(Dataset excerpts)
#####

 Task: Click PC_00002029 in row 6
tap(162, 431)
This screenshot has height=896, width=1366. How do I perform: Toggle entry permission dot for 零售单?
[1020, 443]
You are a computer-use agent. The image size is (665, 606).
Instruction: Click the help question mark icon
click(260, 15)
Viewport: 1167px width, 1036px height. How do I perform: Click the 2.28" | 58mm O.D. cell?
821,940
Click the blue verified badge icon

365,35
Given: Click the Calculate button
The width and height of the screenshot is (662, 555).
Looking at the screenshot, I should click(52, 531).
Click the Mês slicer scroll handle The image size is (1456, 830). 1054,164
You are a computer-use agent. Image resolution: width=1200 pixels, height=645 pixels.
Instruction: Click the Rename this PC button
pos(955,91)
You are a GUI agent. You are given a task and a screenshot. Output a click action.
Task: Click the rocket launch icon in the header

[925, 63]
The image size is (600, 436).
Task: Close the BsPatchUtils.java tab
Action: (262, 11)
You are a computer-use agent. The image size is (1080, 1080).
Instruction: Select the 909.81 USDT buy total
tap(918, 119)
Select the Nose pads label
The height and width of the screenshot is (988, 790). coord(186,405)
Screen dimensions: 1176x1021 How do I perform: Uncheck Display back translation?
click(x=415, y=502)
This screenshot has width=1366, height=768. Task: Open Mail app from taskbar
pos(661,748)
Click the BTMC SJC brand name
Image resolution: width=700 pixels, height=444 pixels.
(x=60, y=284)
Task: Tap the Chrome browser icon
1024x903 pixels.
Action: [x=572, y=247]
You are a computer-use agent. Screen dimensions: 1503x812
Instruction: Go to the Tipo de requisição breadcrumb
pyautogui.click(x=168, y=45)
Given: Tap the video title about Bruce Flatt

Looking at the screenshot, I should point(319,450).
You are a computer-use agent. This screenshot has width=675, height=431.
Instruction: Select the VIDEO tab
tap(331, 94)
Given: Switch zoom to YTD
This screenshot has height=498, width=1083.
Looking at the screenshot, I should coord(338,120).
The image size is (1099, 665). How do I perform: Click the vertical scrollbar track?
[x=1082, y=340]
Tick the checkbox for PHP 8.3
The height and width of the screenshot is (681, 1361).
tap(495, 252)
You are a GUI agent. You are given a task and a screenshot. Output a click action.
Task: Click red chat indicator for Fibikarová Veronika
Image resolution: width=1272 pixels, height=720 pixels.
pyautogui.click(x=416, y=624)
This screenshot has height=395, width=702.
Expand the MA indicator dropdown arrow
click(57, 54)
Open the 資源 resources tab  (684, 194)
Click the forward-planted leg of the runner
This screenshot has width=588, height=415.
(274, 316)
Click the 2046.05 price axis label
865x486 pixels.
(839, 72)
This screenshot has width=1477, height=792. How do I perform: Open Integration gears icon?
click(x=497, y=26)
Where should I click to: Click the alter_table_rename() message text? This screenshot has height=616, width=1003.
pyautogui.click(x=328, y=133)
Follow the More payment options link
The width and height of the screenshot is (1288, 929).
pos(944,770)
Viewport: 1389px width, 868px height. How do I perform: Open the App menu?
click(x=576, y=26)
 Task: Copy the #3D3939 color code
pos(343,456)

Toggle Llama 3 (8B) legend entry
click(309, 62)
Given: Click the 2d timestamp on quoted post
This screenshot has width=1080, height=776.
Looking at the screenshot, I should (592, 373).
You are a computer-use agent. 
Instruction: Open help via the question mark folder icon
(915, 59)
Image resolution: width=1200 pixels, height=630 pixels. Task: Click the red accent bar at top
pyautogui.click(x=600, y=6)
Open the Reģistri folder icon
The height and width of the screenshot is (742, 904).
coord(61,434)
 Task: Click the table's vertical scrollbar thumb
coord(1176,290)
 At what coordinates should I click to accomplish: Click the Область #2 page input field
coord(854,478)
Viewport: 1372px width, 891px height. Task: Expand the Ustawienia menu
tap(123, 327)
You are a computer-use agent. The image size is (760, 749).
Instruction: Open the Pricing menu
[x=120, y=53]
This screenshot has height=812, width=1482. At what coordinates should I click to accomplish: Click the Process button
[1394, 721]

#####

The records above should be set down again word for word.

 Task: Click PC_00002029 in row 6
tap(162, 431)
This screenshot has height=896, width=1366. How do I perform: Toggle entry permission dot for 零售单?
[1020, 443]
You are a computer-use agent. The image size is (665, 606).
Instruction: Click the help question mark icon
click(260, 15)
Viewport: 1167px width, 1036px height. How do I perform: Click the 2.28" | 58mm O.D. cell?
821,940
Click the blue verified badge icon

365,35
Given: Click the Calculate button
The width and height of the screenshot is (662, 555).
Looking at the screenshot, I should click(52, 531).
Click the Mês slicer scroll handle The image size is (1456, 830). 1054,164
You are a computer-use agent. Image resolution: width=1200 pixels, height=645 pixels.
Instruction: Click the Rename this PC button
pos(955,91)
You are a GUI agent. You are given a task and a screenshot. Output a click action.
Task: Click the rocket launch icon in the header

[925, 63]
The image size is (600, 436).
Task: Close the BsPatchUtils.java tab
Action: (262, 11)
You are a computer-use agent. The image size is (1080, 1080).
Instruction: Select the 909.81 USDT buy total
tap(918, 119)
Select the Nose pads label
The height and width of the screenshot is (988, 790). coord(186,405)
Screen dimensions: 1176x1021 How do I perform: Uncheck Display back translation?
click(x=415, y=502)
This screenshot has width=1366, height=768. Task: Open Mail app from taskbar
pos(661,748)
Click the BTMC SJC brand name
Image resolution: width=700 pixels, height=444 pixels.
(x=60, y=284)
Task: Tap the Chrome browser icon
1024x903 pixels.
Action: [x=572, y=247]
You are a computer-use agent. Screen dimensions: 1503x812
Instruction: Go to the Tipo de requisição breadcrumb
pyautogui.click(x=168, y=45)
Given: Tap the video title about Bruce Flatt

Looking at the screenshot, I should point(319,450).
You are a computer-use agent. This screenshot has width=675, height=431.
Instruction: Select the VIDEO tab
tap(331, 94)
Given: Switch zoom to YTD
This screenshot has height=498, width=1083.
Looking at the screenshot, I should coord(338,120).
The image size is (1099, 665). How do I perform: Click the vertical scrollbar track?
[x=1082, y=340]
Tick the checkbox for PHP 8.3
The height and width of the screenshot is (681, 1361).
tap(495, 252)
You are a GUI agent. You are given a task and a screenshot. Output a click action.
Task: Click red chat indicator for Fibikarová Veronika
Image resolution: width=1272 pixels, height=720 pixels.
pyautogui.click(x=416, y=624)
This screenshot has height=395, width=702.
Expand the MA indicator dropdown arrow
click(57, 54)
Open the 資源 resources tab  (684, 194)
Click the forward-planted leg of the runner
This screenshot has width=588, height=415.
(274, 316)
Click the 2046.05 price axis label
865x486 pixels.
(839, 72)
This screenshot has width=1477, height=792. How do I perform: Open Integration gears icon?
click(x=497, y=26)
Where should I click to: Click the alter_table_rename() message text? This screenshot has height=616, width=1003.
pyautogui.click(x=328, y=133)
Follow the More payment options link
The width and height of the screenshot is (1288, 929).
pos(944,770)
Viewport: 1389px width, 868px height. How do I perform: Open the App menu?
click(x=576, y=26)
 Task: Copy the #3D3939 color code
pos(343,456)

Toggle Llama 3 (8B) legend entry
click(309, 62)
Given: Click the 2d timestamp on quoted post
This screenshot has width=1080, height=776.
Looking at the screenshot, I should (592, 373).
You are a computer-use agent. 
Instruction: Open help via the question mark folder icon
(915, 59)
Image resolution: width=1200 pixels, height=630 pixels. Task: Click the red accent bar at top
pyautogui.click(x=600, y=6)
Open the Reģistri folder icon
The height and width of the screenshot is (742, 904).
coord(61,434)
 Task: Click the table's vertical scrollbar thumb
coord(1176,290)
 At what coordinates should I click to accomplish: Click the Область #2 page input field
coord(854,478)
Viewport: 1372px width, 891px height. Task: Expand the Ustawienia menu
tap(123, 327)
You are a computer-use agent. The image size is (760, 749).
Instruction: Open the Pricing menu
[x=120, y=53]
This screenshot has height=812, width=1482. At what coordinates should I click to accomplish: Click the Process button
[1394, 721]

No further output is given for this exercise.